— BEGIN SELECTED EXTRACT —

Extracting an absolute isn’t easy. For example, it takes 45 minutes to pick 5,000 jasmine flowers, which weigh about a pound: it takes 800 pounds of such flowers to provide only one pound of jasmine absolute. This is one reason synthetic scents are increasingly being used.
One area of perfuming where synthetics have almost entirely triumphed is in the selection of “fixatives,” which bind the various “fragrances” (the plant-based scents) together and equalize their rate of evaporation. For centuries, the most important fixatives were civet, from the scent glands of the civet cat; musk, from the male musk deer; castor, from beavers, and ambergris, from the intestines of sperm whales. Animal welfare concerns have pretty well eliminated the use of these substances. (Much to the relief of perfume-wearers everywhere, one would think. Yuck!)
To create a perfume, a nose usually sits down at a U-shaped desk surrounded by racks of little vials of ingredients, known as “le jus”–“the juice”. Drawing on careful tests, copious notes, years of experience–and, these days, computer databases–the nose mixes, blends and re-blends until a new perfume is born.
This set up–the U-shaped desk, the little vials–is known as the “organ,” which may be why the composition of a perfume is described in terms of notes. Each essential oil and each completed perfume has three notes. “Notes de tepte,” “top notes,” are volatile aromas like lemon or orange, that give the perfume its initial tang but vanish swiftly. “Notes de couer,” “heart notes,” such as rose, jasmine or iris, provide richness and body. Finally, “notes de fond,” “base notes,” such as sandalwood or cedar, provide a long-lasting bouquet. The perfumer may also add “spicy notes,” “woody notes,” “Oriental notes,” “green notes” or “fruity notes.”

— END SELECTED EXTRACT —
— BEGIN DATA SEGMENT —

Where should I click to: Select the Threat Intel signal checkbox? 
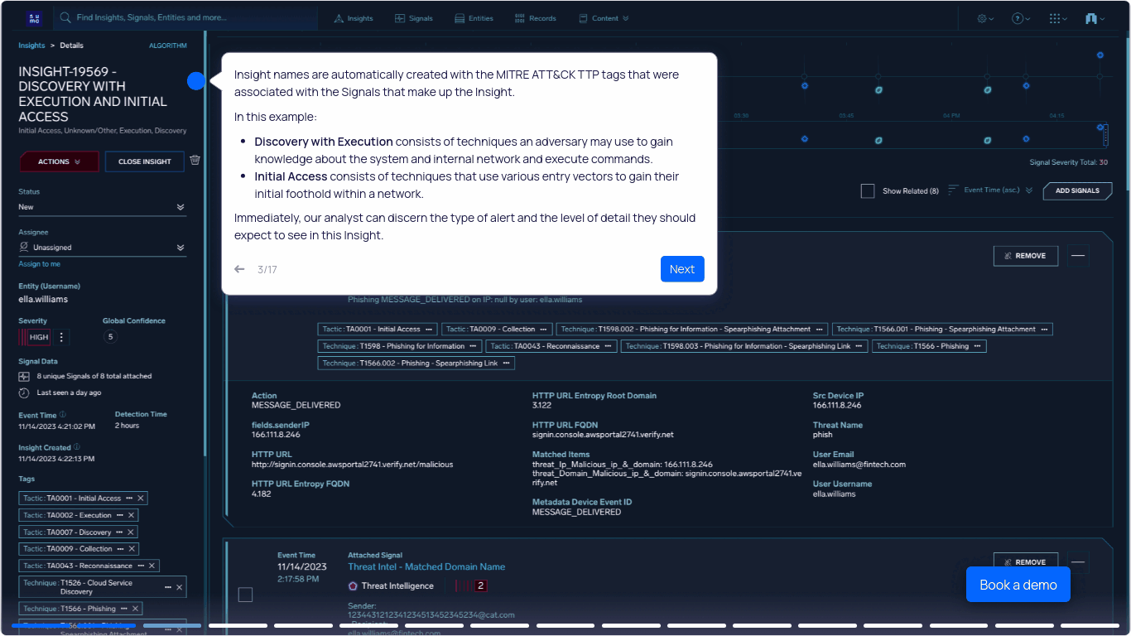click(245, 595)
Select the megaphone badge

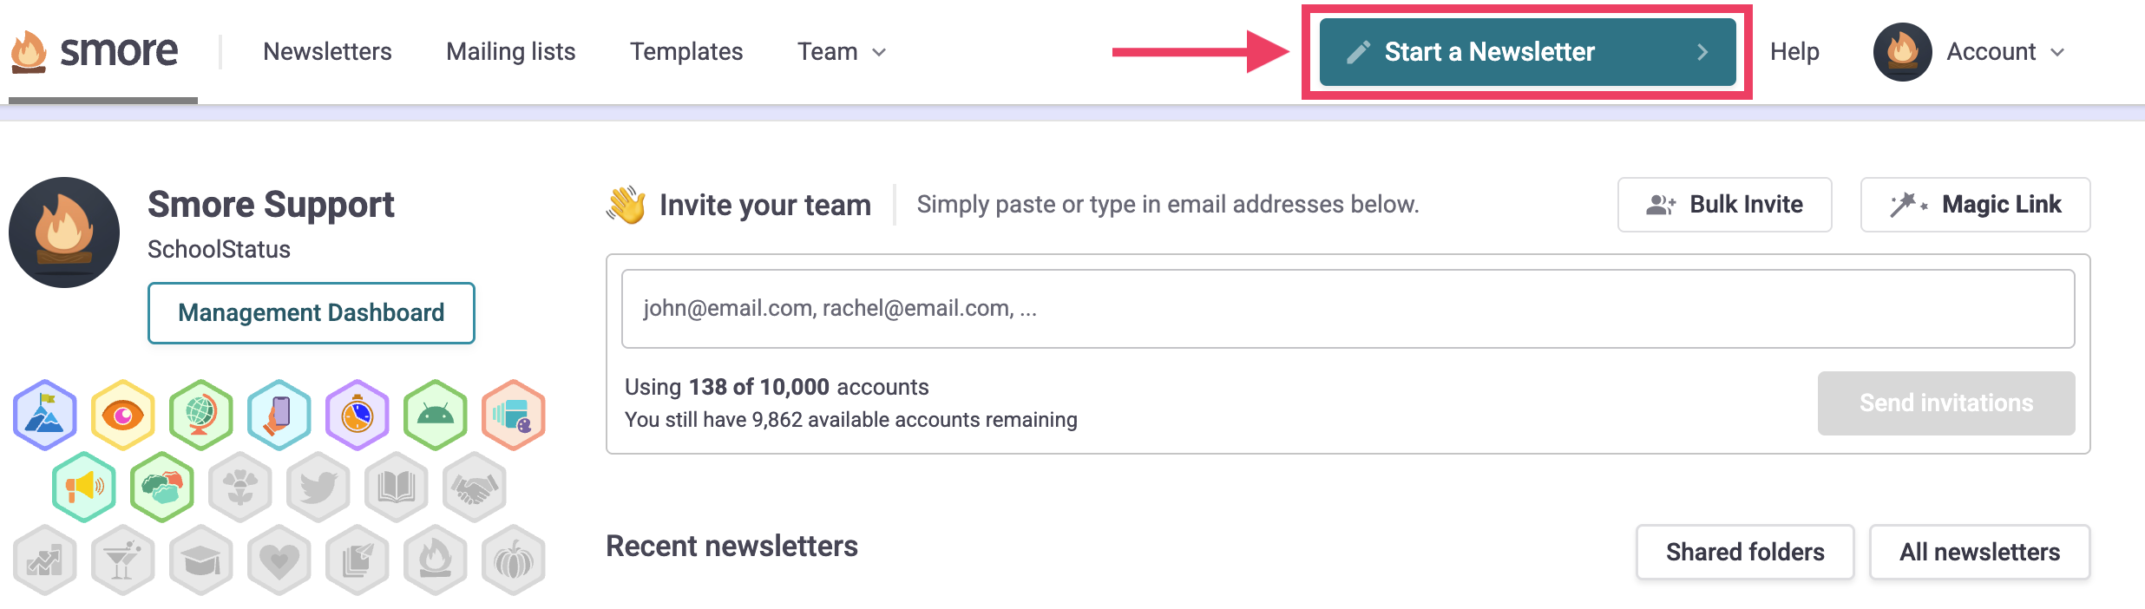pyautogui.click(x=84, y=487)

— END DATA SEGMENT —

WORK INSTRUCTIONS >>
(a) Name each fixative that the perfume-making text describes as among the most important for centuries.
(b) Extend the perfume-making text with a further paragraph that picks up after its final sentence.
The listing comes from a different source than the perfume-making text.

TASK-BY-TASK ANSWERS >>
(a) Civet, musk, castor, and ambergris.

(b)
The completed concentrated blend is not what is sold in the store. Scents are sold as perfume (15 to 30 percent concentrate in a solution of alcohol and water), eau de parfum (10 to 15 percent), eau de cologne (five to eight percent) and eau de toilette (two to four percent). Cologne and eau de toilette come in larger bottles and are much cheaper. (By the way, most of the cost of a, say, $150-an-ounce bottle of perfume is the cost of development and marketing: the ingredients of the perfume itself, no matter how exotic, probably account for only about a tenth of the cost.)
Which brings us to the hazardous occupation of attempting to buy a scent for a loved one. Just because something costs $150 an ounce doesn’t mean the loved one in question will like it. And you can’t even test it by dabbing a little on your own wrist and taking a sniff: the chemicals in the perfume react with the chemicals in the wearer’s skin, so that the actual scent is a little bit different on everybody. While researching this, for instance, I discovered that Chanel No. 5 just isn’t my scent. Laura Ashley, though, is a different matter. (Don’t ask.)
The best bet? Buy your loved one something he/she’s already wearing, or something very similar to it. Otherwise you’ll end up giving a gift like the bottle of cologne I received from someone in Grade 12. Nineteen years later, it’s still in my dresser drawer.
I’m afraid to open it.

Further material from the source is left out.